[Part of a data file]
________________________________________
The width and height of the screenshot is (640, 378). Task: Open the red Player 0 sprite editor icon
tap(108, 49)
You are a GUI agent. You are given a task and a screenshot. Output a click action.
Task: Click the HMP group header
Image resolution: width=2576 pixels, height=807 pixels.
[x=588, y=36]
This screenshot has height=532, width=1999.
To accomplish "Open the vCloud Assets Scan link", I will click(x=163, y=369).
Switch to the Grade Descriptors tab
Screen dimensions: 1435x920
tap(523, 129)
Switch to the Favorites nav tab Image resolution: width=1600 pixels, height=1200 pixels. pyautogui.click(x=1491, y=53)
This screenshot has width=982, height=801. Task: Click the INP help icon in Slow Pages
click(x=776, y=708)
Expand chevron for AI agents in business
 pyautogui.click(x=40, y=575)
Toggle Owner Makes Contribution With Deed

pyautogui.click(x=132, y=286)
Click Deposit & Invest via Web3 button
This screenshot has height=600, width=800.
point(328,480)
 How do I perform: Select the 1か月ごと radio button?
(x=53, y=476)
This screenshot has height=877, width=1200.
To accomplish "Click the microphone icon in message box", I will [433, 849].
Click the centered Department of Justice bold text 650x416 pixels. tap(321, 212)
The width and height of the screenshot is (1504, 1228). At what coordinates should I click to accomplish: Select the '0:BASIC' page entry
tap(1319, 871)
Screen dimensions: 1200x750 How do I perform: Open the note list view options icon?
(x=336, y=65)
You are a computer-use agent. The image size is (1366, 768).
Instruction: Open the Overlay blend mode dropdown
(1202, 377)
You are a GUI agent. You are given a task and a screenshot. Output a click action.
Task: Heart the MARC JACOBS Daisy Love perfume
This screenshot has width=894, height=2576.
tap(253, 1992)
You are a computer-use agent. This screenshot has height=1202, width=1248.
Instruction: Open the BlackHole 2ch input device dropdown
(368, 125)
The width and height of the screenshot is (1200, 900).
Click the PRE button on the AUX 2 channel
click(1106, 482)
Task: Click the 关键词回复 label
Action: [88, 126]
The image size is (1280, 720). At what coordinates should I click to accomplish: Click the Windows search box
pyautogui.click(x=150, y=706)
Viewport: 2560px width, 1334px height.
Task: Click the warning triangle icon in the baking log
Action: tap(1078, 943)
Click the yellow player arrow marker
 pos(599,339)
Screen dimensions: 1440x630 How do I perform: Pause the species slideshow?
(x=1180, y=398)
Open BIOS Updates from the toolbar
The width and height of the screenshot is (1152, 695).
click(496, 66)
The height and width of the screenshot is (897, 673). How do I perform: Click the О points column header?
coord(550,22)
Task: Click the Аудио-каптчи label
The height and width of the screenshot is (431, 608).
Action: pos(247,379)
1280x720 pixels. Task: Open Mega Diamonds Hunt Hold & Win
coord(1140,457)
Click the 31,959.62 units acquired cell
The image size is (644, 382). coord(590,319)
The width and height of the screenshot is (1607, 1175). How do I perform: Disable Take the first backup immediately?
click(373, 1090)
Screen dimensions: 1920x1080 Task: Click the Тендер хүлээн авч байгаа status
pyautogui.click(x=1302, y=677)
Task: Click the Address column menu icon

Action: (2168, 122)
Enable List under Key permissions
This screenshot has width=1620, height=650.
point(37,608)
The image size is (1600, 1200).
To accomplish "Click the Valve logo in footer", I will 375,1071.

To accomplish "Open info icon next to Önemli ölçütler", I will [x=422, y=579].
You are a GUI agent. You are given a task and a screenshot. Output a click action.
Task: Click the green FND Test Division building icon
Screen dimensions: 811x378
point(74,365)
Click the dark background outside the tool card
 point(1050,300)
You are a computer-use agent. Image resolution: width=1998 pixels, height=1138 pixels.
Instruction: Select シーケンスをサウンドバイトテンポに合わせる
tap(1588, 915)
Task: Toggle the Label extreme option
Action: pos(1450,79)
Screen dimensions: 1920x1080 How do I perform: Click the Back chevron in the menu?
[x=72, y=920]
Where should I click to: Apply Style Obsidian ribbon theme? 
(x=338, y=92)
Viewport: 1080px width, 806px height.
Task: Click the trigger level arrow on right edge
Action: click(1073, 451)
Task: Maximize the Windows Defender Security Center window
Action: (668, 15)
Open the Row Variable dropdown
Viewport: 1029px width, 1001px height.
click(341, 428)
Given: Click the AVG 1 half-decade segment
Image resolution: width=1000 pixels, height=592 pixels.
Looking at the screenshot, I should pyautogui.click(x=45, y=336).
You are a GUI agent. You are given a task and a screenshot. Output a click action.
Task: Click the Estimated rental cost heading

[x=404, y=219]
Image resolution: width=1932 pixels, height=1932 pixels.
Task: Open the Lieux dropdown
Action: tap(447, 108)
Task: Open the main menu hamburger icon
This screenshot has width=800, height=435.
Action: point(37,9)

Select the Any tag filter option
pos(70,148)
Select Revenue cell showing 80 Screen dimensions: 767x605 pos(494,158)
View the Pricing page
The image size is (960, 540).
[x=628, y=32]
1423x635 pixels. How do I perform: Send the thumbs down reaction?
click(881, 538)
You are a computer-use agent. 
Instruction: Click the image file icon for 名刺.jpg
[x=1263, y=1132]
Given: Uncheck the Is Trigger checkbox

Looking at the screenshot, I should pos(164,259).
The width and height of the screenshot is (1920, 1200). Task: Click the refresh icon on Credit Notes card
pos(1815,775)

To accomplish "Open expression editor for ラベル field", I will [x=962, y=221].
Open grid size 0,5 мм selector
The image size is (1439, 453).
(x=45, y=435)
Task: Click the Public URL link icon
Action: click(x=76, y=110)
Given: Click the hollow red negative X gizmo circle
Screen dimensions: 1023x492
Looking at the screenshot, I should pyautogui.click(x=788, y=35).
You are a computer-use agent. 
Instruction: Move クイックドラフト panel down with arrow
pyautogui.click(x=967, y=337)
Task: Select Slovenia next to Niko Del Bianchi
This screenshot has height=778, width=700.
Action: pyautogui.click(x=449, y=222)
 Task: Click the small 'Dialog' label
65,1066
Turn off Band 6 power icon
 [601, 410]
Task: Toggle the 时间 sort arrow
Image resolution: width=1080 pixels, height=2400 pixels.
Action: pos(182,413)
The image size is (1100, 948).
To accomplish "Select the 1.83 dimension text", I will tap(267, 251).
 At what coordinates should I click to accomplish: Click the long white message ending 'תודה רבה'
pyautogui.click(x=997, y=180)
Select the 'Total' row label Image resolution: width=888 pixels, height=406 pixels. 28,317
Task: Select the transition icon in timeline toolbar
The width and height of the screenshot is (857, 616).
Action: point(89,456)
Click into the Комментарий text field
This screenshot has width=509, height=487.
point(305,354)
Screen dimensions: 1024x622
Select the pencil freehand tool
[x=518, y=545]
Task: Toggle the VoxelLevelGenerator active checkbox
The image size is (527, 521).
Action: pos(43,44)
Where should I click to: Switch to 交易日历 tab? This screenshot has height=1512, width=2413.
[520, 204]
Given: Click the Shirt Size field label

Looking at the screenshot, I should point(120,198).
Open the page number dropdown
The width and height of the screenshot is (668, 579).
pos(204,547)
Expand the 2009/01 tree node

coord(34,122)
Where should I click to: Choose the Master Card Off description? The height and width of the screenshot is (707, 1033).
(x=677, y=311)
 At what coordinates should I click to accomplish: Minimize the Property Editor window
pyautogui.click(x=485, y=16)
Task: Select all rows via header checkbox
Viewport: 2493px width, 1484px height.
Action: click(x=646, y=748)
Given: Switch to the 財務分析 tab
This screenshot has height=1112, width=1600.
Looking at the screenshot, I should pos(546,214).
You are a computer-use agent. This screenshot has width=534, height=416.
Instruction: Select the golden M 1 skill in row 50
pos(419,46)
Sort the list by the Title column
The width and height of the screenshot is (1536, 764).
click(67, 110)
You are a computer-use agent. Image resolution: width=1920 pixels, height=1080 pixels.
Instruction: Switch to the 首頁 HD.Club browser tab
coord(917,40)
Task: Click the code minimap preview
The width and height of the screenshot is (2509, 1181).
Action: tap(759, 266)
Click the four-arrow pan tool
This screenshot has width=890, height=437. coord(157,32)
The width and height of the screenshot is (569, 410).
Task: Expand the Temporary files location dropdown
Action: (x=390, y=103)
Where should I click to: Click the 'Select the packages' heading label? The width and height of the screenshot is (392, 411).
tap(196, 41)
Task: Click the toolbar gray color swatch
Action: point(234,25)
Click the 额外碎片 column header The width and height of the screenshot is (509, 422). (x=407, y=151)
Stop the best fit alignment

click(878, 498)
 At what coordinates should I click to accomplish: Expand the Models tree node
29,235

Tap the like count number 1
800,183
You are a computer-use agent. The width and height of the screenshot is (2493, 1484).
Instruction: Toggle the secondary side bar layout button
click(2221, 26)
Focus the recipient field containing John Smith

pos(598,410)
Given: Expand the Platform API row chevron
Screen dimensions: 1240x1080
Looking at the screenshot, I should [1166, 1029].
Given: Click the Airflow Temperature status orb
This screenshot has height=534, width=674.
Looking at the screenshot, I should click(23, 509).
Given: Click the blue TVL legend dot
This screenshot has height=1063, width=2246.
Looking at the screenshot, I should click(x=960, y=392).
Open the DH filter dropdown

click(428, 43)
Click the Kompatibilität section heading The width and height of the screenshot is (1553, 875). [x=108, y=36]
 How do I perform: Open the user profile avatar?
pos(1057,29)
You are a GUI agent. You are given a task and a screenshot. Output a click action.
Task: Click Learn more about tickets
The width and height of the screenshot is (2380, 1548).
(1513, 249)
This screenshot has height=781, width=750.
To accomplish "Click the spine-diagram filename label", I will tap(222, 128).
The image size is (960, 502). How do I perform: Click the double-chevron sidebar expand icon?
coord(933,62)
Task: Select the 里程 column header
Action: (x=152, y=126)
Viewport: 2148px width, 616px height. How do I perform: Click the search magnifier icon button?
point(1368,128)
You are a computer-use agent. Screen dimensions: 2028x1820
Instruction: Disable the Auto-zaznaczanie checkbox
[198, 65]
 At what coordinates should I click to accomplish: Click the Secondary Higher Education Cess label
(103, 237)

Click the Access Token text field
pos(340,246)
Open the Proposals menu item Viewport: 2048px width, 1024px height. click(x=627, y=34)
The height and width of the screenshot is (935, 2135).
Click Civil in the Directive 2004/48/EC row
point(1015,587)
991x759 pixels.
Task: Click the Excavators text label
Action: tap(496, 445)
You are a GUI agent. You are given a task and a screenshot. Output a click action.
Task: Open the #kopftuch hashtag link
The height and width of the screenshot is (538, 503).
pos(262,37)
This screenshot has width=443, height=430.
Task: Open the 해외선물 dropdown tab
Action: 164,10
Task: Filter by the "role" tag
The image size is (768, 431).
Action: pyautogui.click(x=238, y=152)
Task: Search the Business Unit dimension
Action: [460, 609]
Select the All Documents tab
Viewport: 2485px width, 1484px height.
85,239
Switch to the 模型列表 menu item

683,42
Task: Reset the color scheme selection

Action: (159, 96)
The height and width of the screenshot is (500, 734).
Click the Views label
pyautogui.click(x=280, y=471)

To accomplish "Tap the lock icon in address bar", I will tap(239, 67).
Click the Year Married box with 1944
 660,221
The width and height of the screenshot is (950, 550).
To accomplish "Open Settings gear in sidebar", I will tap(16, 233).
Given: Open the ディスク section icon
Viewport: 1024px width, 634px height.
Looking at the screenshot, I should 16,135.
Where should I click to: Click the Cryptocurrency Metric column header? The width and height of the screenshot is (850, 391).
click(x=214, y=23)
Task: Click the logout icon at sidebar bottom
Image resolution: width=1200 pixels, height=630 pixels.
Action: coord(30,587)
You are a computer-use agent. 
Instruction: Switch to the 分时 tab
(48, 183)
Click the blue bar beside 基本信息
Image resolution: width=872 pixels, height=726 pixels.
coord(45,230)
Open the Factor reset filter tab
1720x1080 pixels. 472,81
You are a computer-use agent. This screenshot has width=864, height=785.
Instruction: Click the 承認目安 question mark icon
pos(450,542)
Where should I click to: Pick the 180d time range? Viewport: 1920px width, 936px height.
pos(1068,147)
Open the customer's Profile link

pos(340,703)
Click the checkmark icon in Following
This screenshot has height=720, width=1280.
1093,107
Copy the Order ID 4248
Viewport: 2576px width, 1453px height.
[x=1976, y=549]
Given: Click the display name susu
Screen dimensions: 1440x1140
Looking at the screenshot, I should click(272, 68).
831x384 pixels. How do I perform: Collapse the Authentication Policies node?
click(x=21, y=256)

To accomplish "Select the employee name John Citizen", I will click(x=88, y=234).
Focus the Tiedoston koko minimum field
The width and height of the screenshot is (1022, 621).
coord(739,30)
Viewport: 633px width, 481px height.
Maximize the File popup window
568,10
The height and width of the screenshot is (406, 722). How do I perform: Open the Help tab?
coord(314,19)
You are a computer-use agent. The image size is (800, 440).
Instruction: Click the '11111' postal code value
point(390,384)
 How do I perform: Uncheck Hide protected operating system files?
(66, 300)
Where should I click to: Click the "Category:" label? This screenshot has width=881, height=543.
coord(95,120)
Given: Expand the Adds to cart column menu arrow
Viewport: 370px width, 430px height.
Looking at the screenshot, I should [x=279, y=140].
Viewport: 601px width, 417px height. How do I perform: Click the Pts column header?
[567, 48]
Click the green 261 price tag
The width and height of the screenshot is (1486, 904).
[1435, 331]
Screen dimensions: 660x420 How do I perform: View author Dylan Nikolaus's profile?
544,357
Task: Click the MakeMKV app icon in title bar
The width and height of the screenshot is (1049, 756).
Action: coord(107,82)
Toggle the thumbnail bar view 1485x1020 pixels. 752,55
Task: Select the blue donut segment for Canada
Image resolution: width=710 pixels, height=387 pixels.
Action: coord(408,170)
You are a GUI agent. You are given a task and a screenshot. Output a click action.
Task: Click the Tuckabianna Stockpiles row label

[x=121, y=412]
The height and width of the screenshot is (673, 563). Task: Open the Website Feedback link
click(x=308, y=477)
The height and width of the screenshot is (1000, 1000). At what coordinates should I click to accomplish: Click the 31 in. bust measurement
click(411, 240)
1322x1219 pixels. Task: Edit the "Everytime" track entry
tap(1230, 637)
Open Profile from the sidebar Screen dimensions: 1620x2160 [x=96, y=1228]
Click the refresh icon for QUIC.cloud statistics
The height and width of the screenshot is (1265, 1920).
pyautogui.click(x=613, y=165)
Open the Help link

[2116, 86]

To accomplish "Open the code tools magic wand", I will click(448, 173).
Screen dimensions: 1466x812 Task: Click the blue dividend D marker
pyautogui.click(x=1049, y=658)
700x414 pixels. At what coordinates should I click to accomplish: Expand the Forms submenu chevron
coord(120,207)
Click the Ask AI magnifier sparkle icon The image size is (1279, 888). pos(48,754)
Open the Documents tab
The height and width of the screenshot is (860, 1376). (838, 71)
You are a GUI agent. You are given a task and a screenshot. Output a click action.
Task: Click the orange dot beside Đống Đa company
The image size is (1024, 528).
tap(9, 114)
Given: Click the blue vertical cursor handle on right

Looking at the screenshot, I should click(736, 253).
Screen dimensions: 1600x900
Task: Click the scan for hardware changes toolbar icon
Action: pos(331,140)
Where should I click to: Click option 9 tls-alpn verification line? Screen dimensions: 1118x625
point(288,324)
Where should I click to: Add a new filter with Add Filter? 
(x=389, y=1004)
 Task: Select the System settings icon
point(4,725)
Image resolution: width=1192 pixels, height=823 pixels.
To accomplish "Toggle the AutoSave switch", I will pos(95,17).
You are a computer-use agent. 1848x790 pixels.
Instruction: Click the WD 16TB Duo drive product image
________________________________________
THE PROBLEM →
Starting at the line that contains "Open the Documents tab" and continuing through the end of the listing, write those lines out again with "orange dot" swapped for "green dot" and everything else left unchanged.

WORKED ANSWER →
Open the Documents tab
The height and width of the screenshot is (860, 1376). (838, 71)
You are a GUI agent. You are given a task and a screenshot. Output a click action.
Task: Click the green dot beside Đống Đa company
The image size is (1024, 528).
tap(9, 114)
Given: Click the blue vertical cursor handle on right

Looking at the screenshot, I should click(736, 253).
Screen dimensions: 1600x900
Task: Click the scan for hardware changes toolbar icon
Action: pos(331,140)
Where should I click to: Click option 9 tls-alpn verification line? Screen dimensions: 1118x625
point(288,324)
Where should I click to: Add a new filter with Add Filter? 
(x=389, y=1004)
 Task: Select the System settings icon
point(4,725)
Image resolution: width=1192 pixels, height=823 pixels.
To accomplish "Toggle the AutoSave switch", I will pos(95,17).
You are a computer-use agent. 1848x790 pixels.
Instruction: Click the WD 16TB Duo drive product image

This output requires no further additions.